Sektori is a finely crafted adrenaline machine and I am a tiny baby
Sektori is deeply unfashionable. It isn’t stacked with layer upon layer of meta-progression, unlocks, and permanent upgrades drip-fed to you incrementally over hours. Death does not send you back to a glowing neon house to fill with glowing neon furniture, or an entire neon village inhabited by sexy neon people who tell you about your sad neon backstory.
It is, instead, pure videogame. Sektori is an arcade shmup in the (neon) vein of Robotron in which you are beset upon by (neon) shapes that kill you if they touch you. Death presents you with nothing more than a score and an invitation to try again.
The trailer alone gets my heart rate pumping.
That’s not to say it’s solely a retro throwback. That paragraph above also perfectly describes Geometry Wars, an obvious aesthetic inspiration, but Sektori has broader inspirations and plenty of ideas of its own. The arena changes shape during play. You have a dash move which destroys enemies, and which can be instantly recharged if you use it to collect tokens. There are four different types of token, which advance you along an upgrade track, or give you a temporary increase in fire rate, or allow you to choose one powerup from a customisable deck of cards.

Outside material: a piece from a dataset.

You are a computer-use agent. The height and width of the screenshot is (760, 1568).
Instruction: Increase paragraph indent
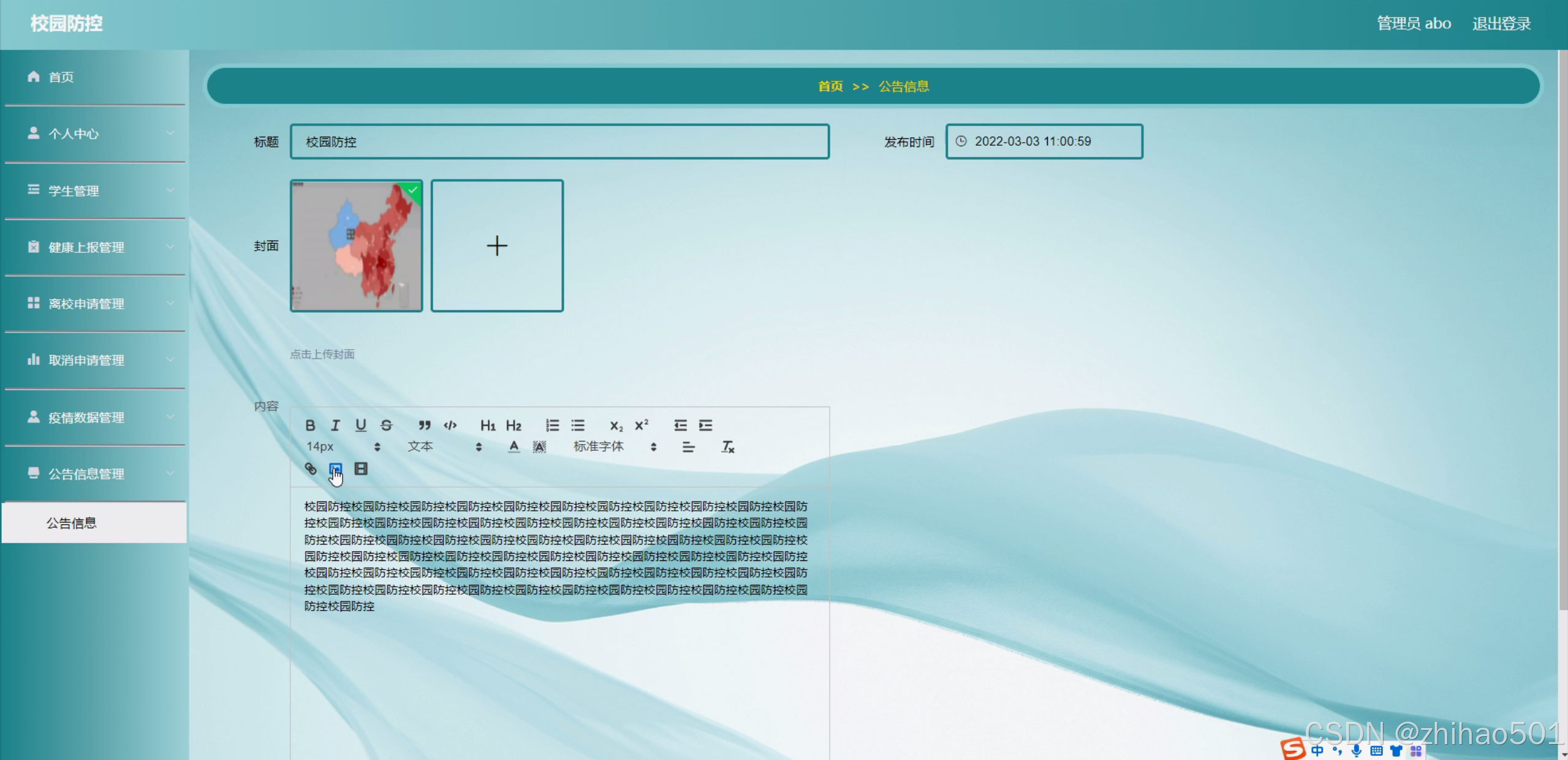706,425
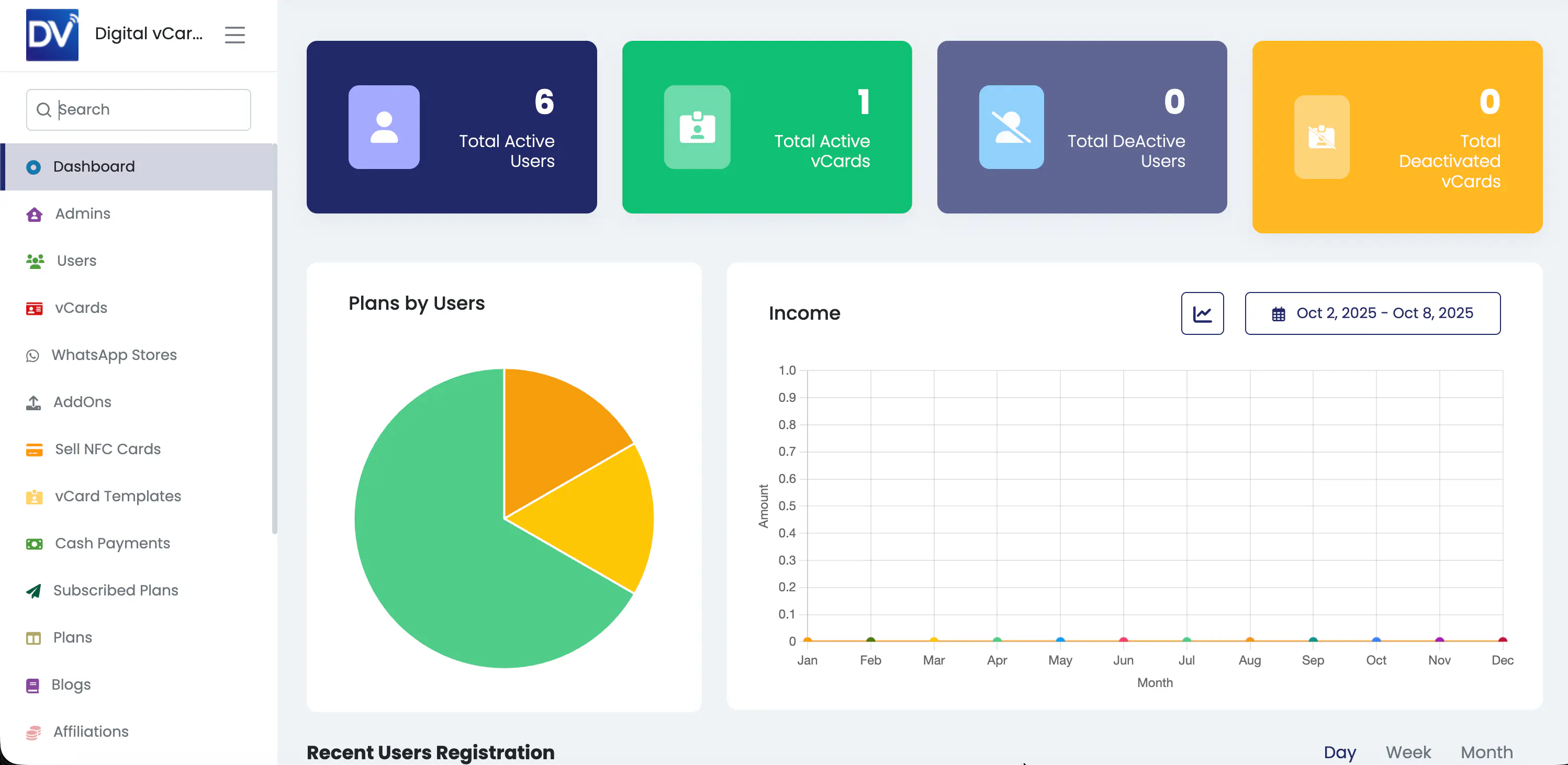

Nothing says “modern videogame” more than a deck of cards.
But then death comes and I’m back at that Game Over screen with none of my upgrades, and nothing to smooth the passage to another run.
I want to celebrate this. I’m a little tired of dying in a videogame and being presented with three currencies, six menus, and a mannequin upon which to theory my craft.

Unfortunately I’m not at all tired of videogames that provide progression regardless of my own actual improvement at the game. I’m bad at Sektori, even on the easiest difficulty level, and there’s no guarantee I’ll ever get better at it. I’ve been playing shmups for over 30 years and I don’t see any reason to think I’m going to become competent now. As much as I want to celebrate the purity of Sektori, I instead wish that it treated me more like the little baby that I am. Tell me I’m good, Sektori. Lie to me.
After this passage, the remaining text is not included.